Der Jüngling hob Clarmondine auf sein Roß
und band sie fest, um sie vor dem Fallen zu bewahren,
die Mägde befestigten Körbe mit Speisen und
Wein an den Seiten des Flugzeugs und dann setzte er
sich selbst vor die Prinzessin auf das Zauberpferd; er
drehte den Zapfen, der den Flug nach aufwärts regelte,
und schwebte mit seinem Lieb dem jungen Tag entgegen.
Zunächst steuerte er ganz langsam und hielt sich
nahe am großen Turm, von wo man den Park, den die
ersten Strahlen der Sonne beschienen, überblicken
konnte. König Carmans lustwandelte dort mit seinen
Begleitern. Da hub Cleomades von seiner luftigen
Höhe aus zu reden an: »Herr, sucht Eure schöne
Tochter nicht, denn Euer Suchen ist umsonst. Ich
habe mich Eurer Tochter ergeben und sie hat mir ihre
Huld gewährt. Nun fliegen wir nach Spanien in mein
Heimatland, unser Hochzeitsfest zu halten. Und damit
Ihr wißt, wer Eure Tochter entführt: ich bin von edler
Art und weit in ferne Lande drang meines Namens
Ruhm, Cleomades heiße ich, mein Vater trägt die
Krone Spaniens.« Die Königin blickte in die Höhe
und rief: »Ach, mein Kind, wohin gehst du?« Dann
fiel sie bewußtlos vor Gram zu Boden. Während die
Herren und Damen des Hofes sich um die ohnmächtige
Königin bemühten, flog das Liebespaar in blitzschneller
Fahrt westwärts, der König Carmans aber
faßte sich an die Stirn und glaubte, ein schwerer
Traum habe ihn gequält.
Cleomades reiste mit der Prinzessin so lange durch
die Luft, bis an einem Dienstag Morgen die Sonne
vor ihren Augen die Türme Sevillas vergoldete. Da
sprach der Königssohn: »Nun freut Euch, süßes Lieb,
wir sind am Ziel!« »Herr,« sprach die Jungfrau, »ich
bitte Euch, Ihr wollet mich hier an einem geschützten
Orte absteigen lassen. Ich bedarf zunächst der Ruhe,
ehe ich vor Eure Eltern trete, denn ich zittere vor
Angst und Kälte.« Der Jüngling trug sie in einen Garten
von Pinien und Lorbeerbäumen, der sich außerhalb
der Mauern ausdehnte, und setzte sie unter einem
Olivenbaume ab. Die Jungfrau streckte sich ermattet
auf den grünen Rasen, und nachdem sie ein wenig geruht
hatte, begehrte sie zu essen. »Wenn es Euch nicht
mißfällt, Liebste,« sprach Cleomades, »so möchte ich
jetzt meine Eltern und meine Schwester aufsuchen
und sie bitten, Euch hier abzuholen.« »Holt sie, Herr,
und laßt mich indes hier ruhen. Die Glieder schmerzen
mich und ich kann mich so nicht vor dem Volke
zeigen.« »So erholt Euch, bis ich wiederkomme und
lauscht dem Sang der Vögel, die in den Zweigen zwitschern!

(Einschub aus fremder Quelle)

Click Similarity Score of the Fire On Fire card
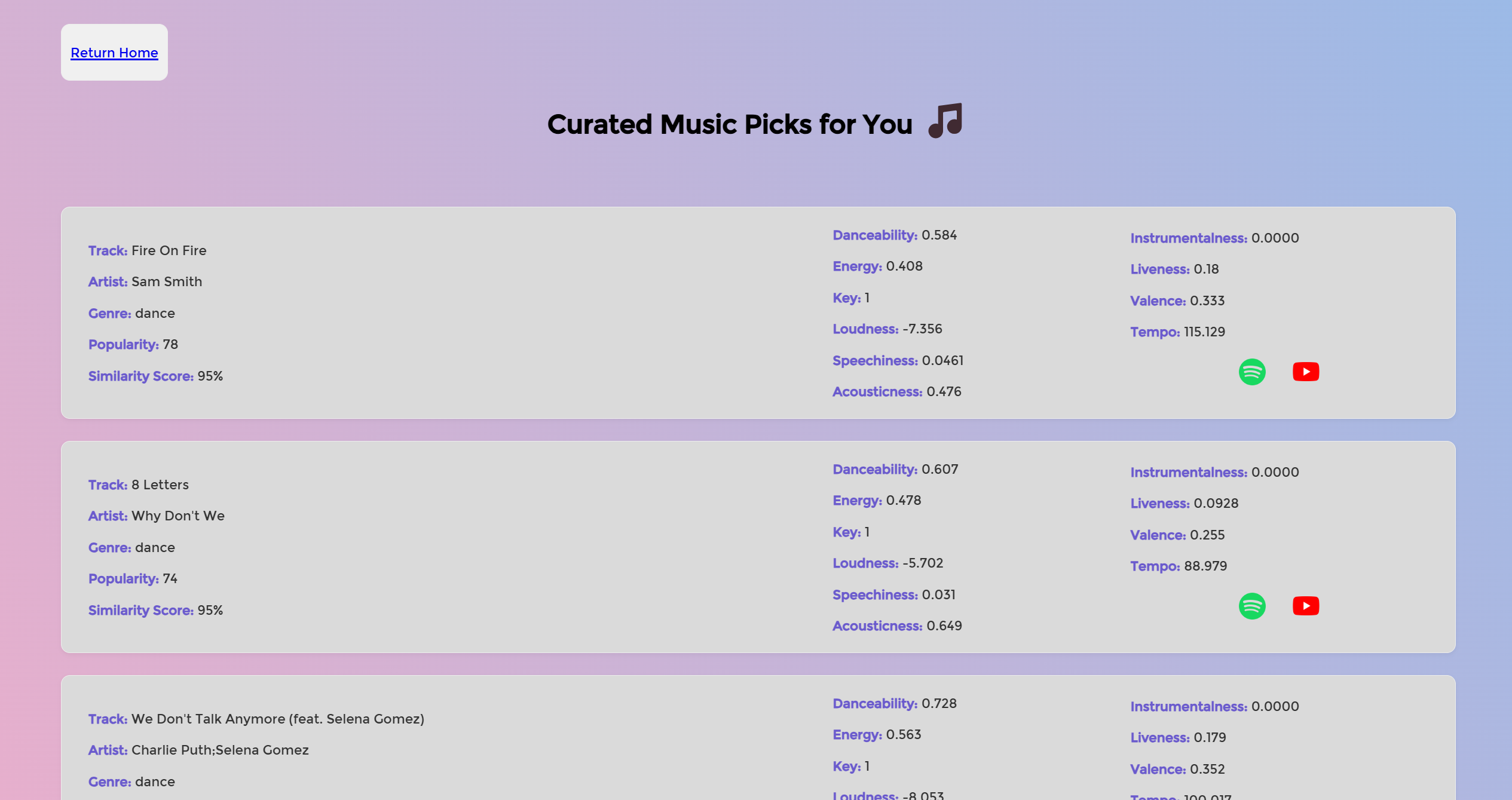1512x800 pixels. pos(155,376)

« Cleomades eilte in sein väterliches Schloß
und ließ die Jungfrau mit dem Pferd im Garten, die
sich mit Singen die Zeit vertrieb. Crompart, der Falsche,
hatte sich an diesem Morgen früh erhoben und
erging sich in dem nämlichen Garten, um Heilkräuter
zu sammeln. Er hörte das Lied der Jungfrau und
wandte sich der Gegend zu, aus der die Töne kamen.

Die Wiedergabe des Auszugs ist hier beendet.